"""
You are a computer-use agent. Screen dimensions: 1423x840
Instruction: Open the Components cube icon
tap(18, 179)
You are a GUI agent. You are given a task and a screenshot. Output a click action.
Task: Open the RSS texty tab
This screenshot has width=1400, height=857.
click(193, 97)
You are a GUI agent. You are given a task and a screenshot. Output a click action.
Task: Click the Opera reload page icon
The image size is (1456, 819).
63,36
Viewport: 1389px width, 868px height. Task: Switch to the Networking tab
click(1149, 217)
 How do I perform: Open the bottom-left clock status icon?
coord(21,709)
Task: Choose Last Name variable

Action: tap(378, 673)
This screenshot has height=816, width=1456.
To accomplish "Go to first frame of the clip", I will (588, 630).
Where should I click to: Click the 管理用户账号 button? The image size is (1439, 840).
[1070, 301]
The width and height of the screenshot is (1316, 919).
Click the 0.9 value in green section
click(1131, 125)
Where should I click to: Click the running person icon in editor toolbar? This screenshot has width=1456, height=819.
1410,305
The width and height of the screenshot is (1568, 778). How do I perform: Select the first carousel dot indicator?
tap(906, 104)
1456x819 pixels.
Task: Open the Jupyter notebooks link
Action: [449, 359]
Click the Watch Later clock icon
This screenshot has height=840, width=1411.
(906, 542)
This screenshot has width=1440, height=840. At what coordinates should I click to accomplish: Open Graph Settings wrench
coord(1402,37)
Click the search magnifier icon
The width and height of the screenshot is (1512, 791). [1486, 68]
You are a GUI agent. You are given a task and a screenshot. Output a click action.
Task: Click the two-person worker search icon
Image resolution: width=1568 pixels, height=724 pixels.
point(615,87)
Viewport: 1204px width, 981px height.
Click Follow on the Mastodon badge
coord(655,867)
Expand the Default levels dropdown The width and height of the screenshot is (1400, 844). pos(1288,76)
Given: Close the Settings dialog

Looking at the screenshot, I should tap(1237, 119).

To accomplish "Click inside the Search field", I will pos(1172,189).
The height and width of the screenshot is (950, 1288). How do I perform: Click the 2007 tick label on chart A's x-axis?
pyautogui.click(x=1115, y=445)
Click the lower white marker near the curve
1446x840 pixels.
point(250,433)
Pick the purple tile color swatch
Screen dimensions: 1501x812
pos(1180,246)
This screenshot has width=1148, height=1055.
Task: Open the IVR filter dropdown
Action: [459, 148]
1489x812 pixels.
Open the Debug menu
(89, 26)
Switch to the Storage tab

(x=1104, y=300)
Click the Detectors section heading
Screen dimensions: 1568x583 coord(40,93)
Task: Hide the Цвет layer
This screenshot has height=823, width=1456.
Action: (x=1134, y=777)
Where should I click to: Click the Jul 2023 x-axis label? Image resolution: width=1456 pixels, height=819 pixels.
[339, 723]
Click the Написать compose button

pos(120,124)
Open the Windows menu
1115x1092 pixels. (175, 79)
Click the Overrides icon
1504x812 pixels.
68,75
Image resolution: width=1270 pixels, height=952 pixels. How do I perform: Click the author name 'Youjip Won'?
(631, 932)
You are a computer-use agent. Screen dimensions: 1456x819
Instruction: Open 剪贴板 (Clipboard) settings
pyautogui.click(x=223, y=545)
"""
■ Task requirements ■
Look through the material above and print exactly the lines from the one containing "Expand the Default" to the one containing "Task: Hide the Цвет layer", both included, and nothing more.

■ Exercise solution ■
Expand the Default levels dropdown The width and height of the screenshot is (1400, 844). pos(1288,76)
Given: Close the Settings dialog

Looking at the screenshot, I should tap(1237, 119).

To accomplish "Click inside the Search field", I will pos(1172,189).
The height and width of the screenshot is (950, 1288). How do I perform: Click the 2007 tick label on chart A's x-axis?
pyautogui.click(x=1115, y=445)
Click the lower white marker near the curve
1446x840 pixels.
point(250,433)
Pick the purple tile color swatch
Screen dimensions: 1501x812
pos(1180,246)
This screenshot has width=1148, height=1055.
Task: Open the IVR filter dropdown
Action: [459, 148]
1489x812 pixels.
Open the Debug menu
(89, 26)
Switch to the Storage tab

(x=1104, y=300)
Click the Detectors section heading
Screen dimensions: 1568x583 coord(40,93)
Task: Hide the Цвет layer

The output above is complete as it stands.